In 1804 John Robley and Charles Brooke agreed to pay Alexander Donaldson £69,511 1s 6d for mortgage debt of £94,511 1s 6d secured on the estates (and the enslaved people) of Sir William Young bart. The estates were identified as Old Road in Antigua and Calliaqua and Pembroke in St Vincent. No cash appears to have changed hands upfront: instead John Robley & co. issued to Alexander Donaldson bills drawn on themselves. On 10 & 11 September 1804 Betsey's Hope on Tobago and the enslaved people on it were added to the security package underpinning the £94,511 1s 6d mortgage debt and any further advances Robley might make (up to £10,000 was envisaged for Betsey's Hope, it appears). In 1809 Robley bought the equity of redemption of Calliaqua and Pembroke under a sale by the Provost Marshall.
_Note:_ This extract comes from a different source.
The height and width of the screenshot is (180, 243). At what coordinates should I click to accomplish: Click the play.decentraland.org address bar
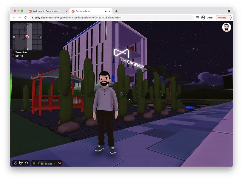(x=89, y=18)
The 'Calliaqua' estate, referred to as such by Sir William Laurence Young 4th bart in the 1830s, appears to have been described as the Villa estate in the compensation records.
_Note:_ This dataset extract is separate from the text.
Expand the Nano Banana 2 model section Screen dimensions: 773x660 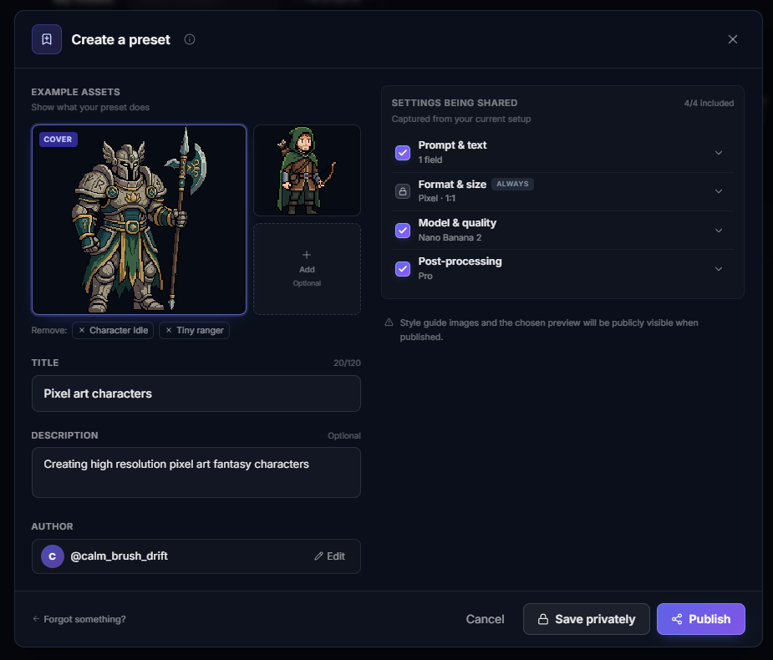tap(719, 230)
Richard Bligh, New Reports of Cases Heard the House of Lords (1835) 'Robley v Brooke' Vol. VII pp. 92 et seq.
[Number of enslaved people] 240(Tot)  
[Name] Pembroke Estate  

John Robley and Charles Brook as owners.

T71/493 263-267
[Number of enslaved people] 219(Tot) 131(F) 88(M)  
[Name] Pembroke Estate  

The heirs of John Robley, deceased and Charles Brooke as owners [Decrease by deaths] 1 enslaved person purchased from David Boyd; 3 exchanged with Alexander McBarnet; 4 recorded as the property of the heirs of John Brown, deceased, but in the possession of John Robley and Charles Brooke and 1 other described as the property of the John Robley].

T71/495 127-129
[Number of enslaved people] 207(Tot) 127(F) 80(M)  
[Name] Pembroke Estate  

The heirs of the late John Robley and Charles Brooke, statement sworn by William Grant, manager.

T71/497 91-92
[Number of enslaved people] 201(Tot) 128(F) 73(M)  
[Name] Pembroke Estate  

The heirs of the late John Robley and Charles Brooke. Statement sworn by Alexander McBarnet.

T71/497 96-97
[Number of enslaved people] 191(Tot) 125(F) 66(M)  
[Name] Pembroke Estate  

Pembroke Estate. Statement sworn by William Grant.

T71/499 86-87
[Number of enslaved people] 194(Tot) 127(F) 67(M)  
[Name] Pembroke Estate  

Pembroke Estate. The property of the heirs of John Robley and Charles Brooke, deceased. Statement sworn by William Grant. Register taken on 1st May. Total on 1st August 1834 was 195 enslaved people.